*SUPPLIED RECORDS:*
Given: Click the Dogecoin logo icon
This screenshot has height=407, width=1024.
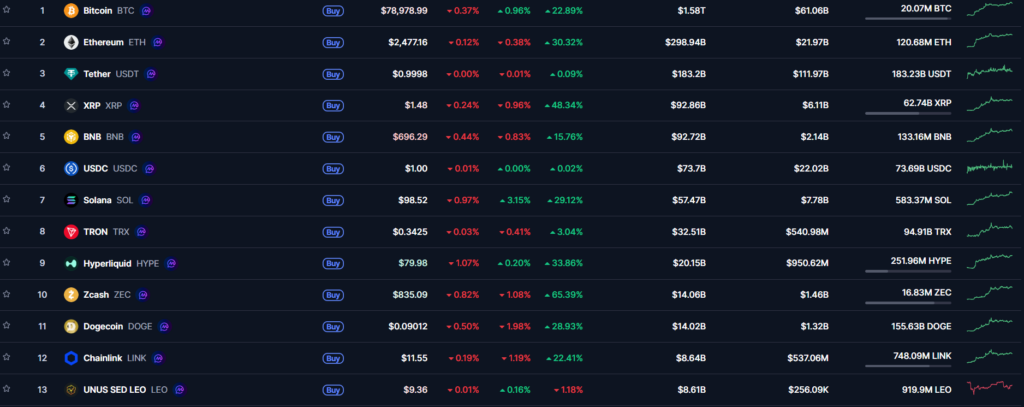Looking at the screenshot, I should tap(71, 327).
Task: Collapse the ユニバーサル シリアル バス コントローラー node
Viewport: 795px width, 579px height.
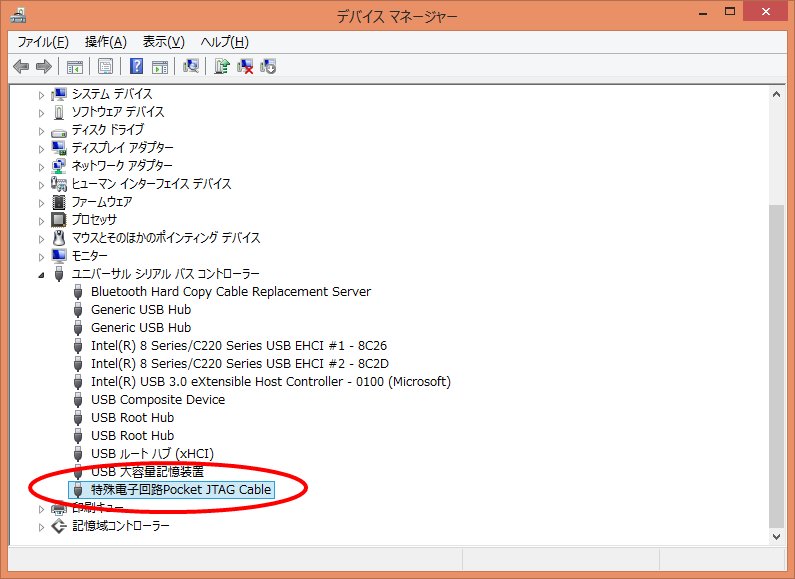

...

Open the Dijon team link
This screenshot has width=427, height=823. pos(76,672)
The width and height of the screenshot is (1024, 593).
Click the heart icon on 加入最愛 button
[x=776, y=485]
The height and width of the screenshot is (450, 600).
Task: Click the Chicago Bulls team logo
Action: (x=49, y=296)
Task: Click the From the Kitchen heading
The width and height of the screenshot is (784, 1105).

--

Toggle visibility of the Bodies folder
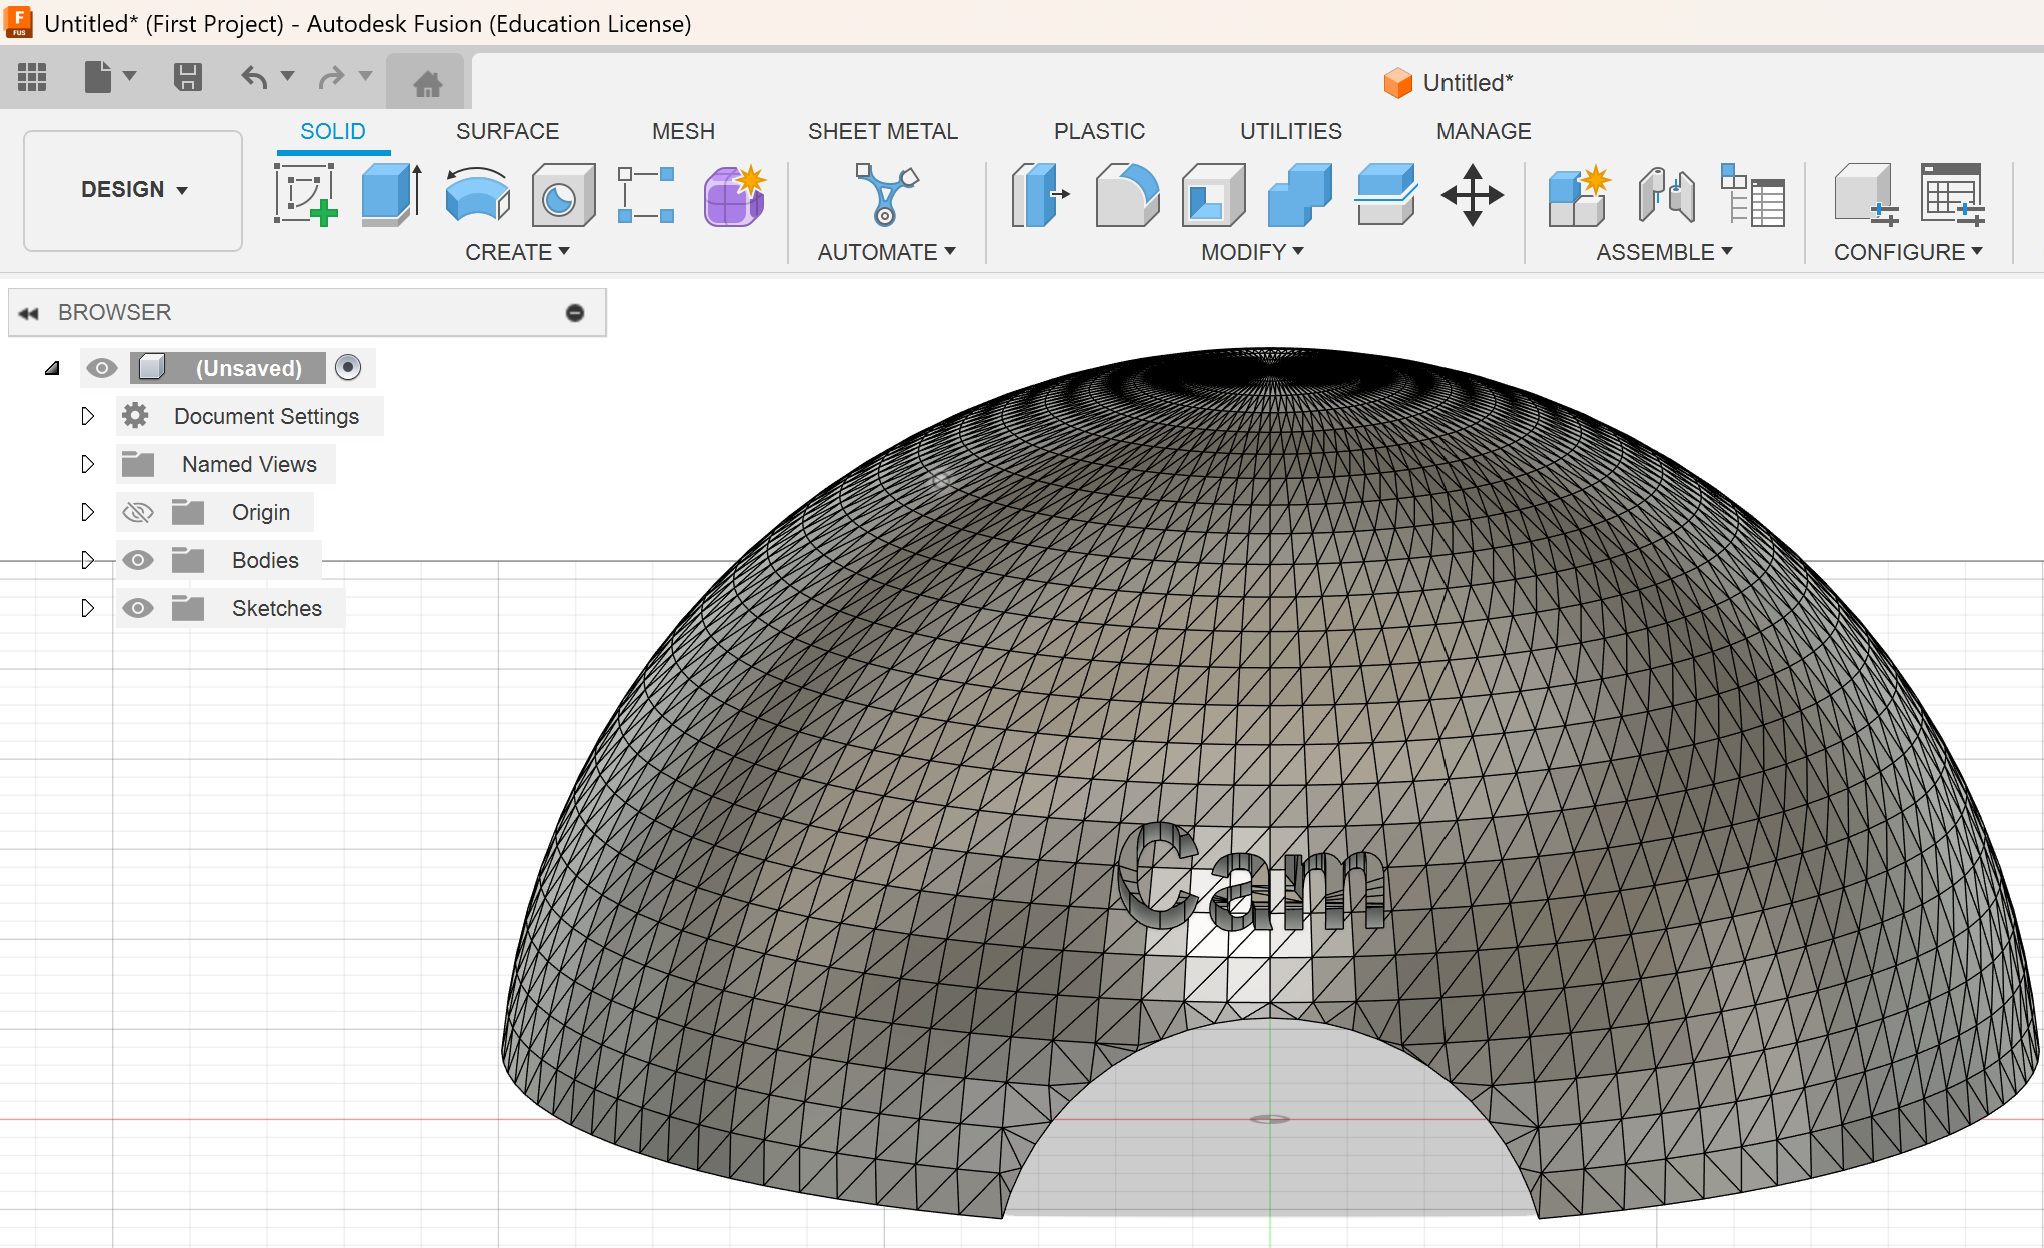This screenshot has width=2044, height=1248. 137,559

*AIM OF THE TASK:*
Please set down, exactly and with no pictures, the lines in the entries above starting at the one holding "Given: Click the Dogecoin logo icon" and ending at the one holding "Viewport: 795px width, 579px height.", ends included.

*EXERCISE OUTPUT:*
Given: Click the Dogecoin logo icon
This screenshot has height=407, width=1024.
Looking at the screenshot, I should tap(71, 327).
Task: Collapse the ユニバーサル シリアル バス コントローラー node
Viewport: 795px width, 579px height.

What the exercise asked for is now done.